Don't know how many of you saw the footage the other day of the nasty brawl in an International League game between Richmond and Syracuse. In case you didn't, here's the description from the AP story.

(Richmond outfielder Esix)Snead charged the mound in the second inning after SkyChiefs pitcher David Bush threw a pitch that went between Snead's legs. Snead started walking toward Bush and both dugouts emptied, but the incident was limited to heated jawing from both sides. Moments later, after Snead walked, he started up the line toward first, then suddenly sprinted toward the mound with his helmet in one hand, tackling Bush, who had his back to Snead and was bent over.
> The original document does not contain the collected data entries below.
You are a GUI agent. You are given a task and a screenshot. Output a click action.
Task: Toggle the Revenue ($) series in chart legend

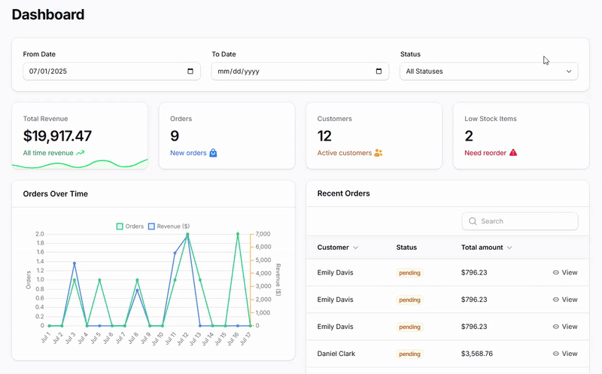click(173, 226)
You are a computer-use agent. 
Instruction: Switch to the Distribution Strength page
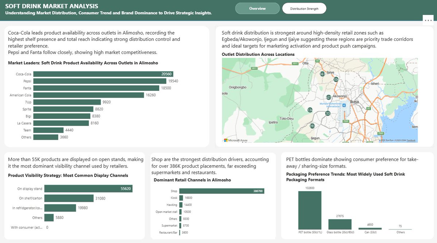tap(304, 8)
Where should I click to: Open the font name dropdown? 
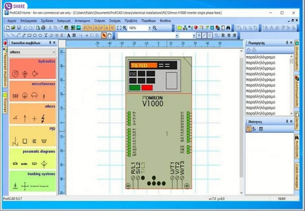coord(177,35)
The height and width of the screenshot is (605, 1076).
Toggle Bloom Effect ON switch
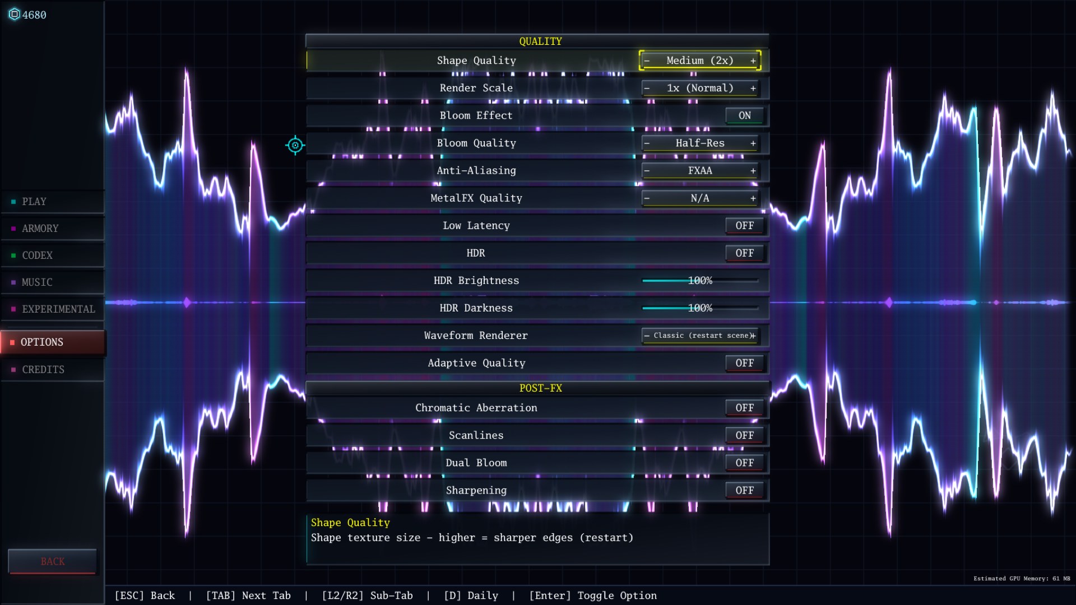(744, 115)
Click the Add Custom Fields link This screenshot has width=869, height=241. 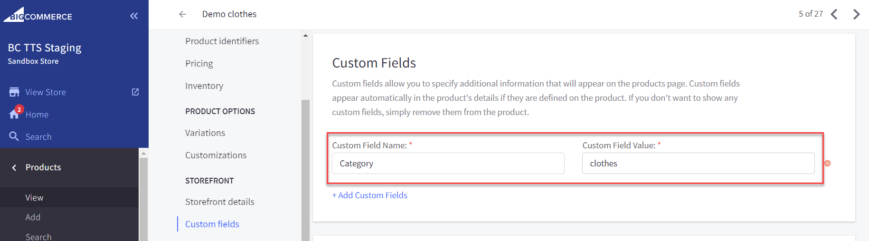coord(369,195)
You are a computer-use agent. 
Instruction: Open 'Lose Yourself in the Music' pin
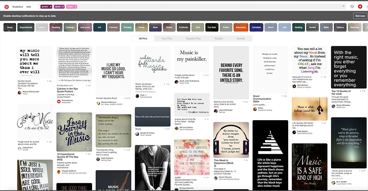coord(74,131)
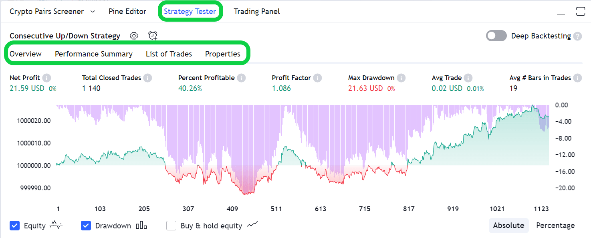Toggle Deep Backtesting on
This screenshot has width=591, height=238.
(496, 36)
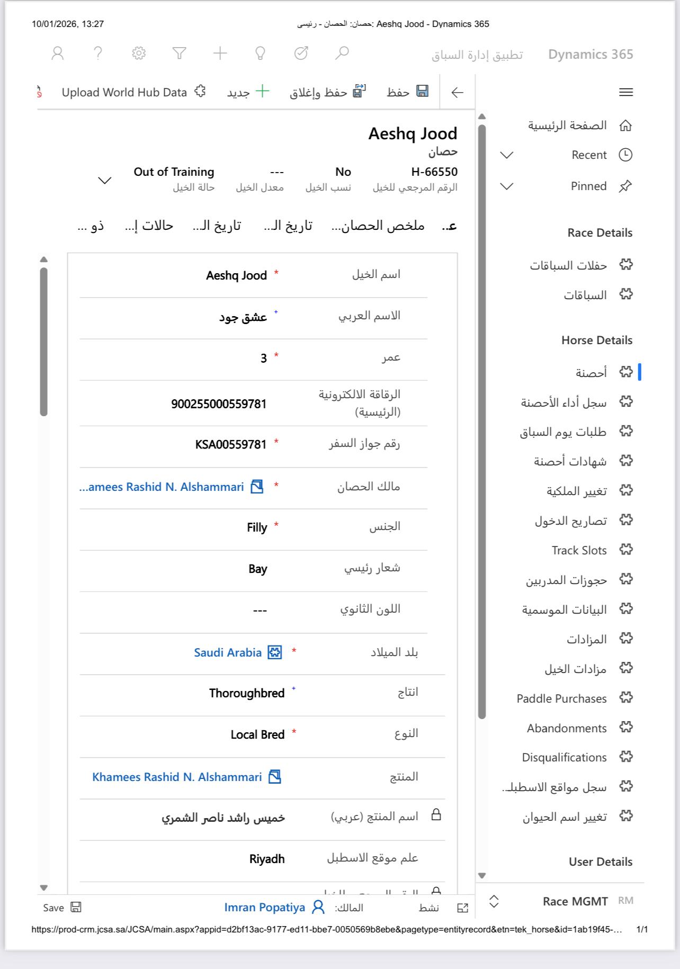Open the settings gear icon
Screen dimensions: 680x969
click(x=139, y=53)
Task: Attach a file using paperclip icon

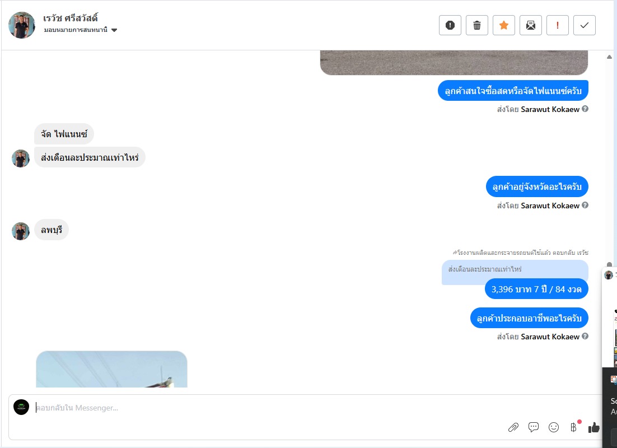Action: pos(513,427)
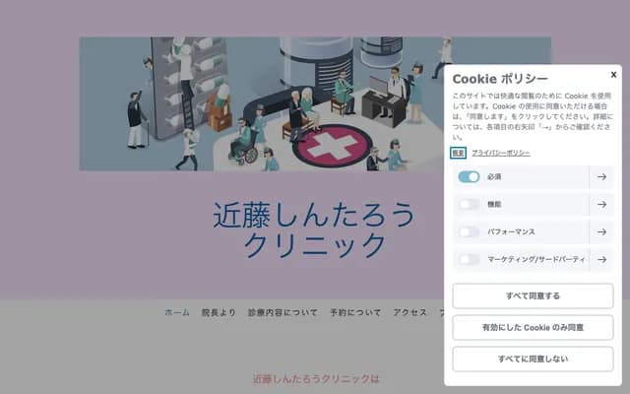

Both dugouts quickly emptied again.

Apparently this dated back to something that happened the day before, when a Snead bunt, with a four-run lead angered Syracuse pitcher Matt Whiteside, to the point where he hollered some profanities Snead's way. There's more to the story, but the gist of it is that Snead was suspended indefinitely on Tuesday.

As recently as last season, Snead was a prospect in the Mets organization, one with blazing speed (In his one appearance in 2004, I saw him run past home plate so fast that his momentum nearly caused him to crash into the Mets dugout railing) and decent, but not great stats. At the very end of what was a miserable 2002 season, Snead had a Mets walk-off moment.

On September 21, 2002, the Mets and Expos played a game at Shea Stadium that was fairly meaningless, other than for statistical purposes. It was the end of Bobby Valentine's tenure as Mets manager and the team didn't close out the season particularly strong. The Mets were one out from defeat but an Andres Galarraga throwing error plated the tying run.

In the 11th inning, with the score tied, the Mets put two men on base with two outs against Dan Smith for Snead, who had earlier entered the game as a pinch-runner and was now playing center field. Snead's big league career to that point consisted of one hit in six at-bats, and he had only five minor league home runs in more than 1400 at-bats, so he was considered a threat only to hit a line drive. Snead did more than that, launching a floater to right field that cleared the fence by just enough. He told reporters after the game that he was blowing at the ball from home plate, trying to will it over the fence.

As we referenced in an earlier post, that walk-off was Esix Snead's first major-league home run. For now, it looks like it could be known as his last.

True Metsologists know...The latest date that the Mets have had a regular-season walk-off win is October 3, 1999, when they beat the Pirates 2-1 (on a wild pitch by Brad Clontz), which led to a one-game playoff against the Reds the next day.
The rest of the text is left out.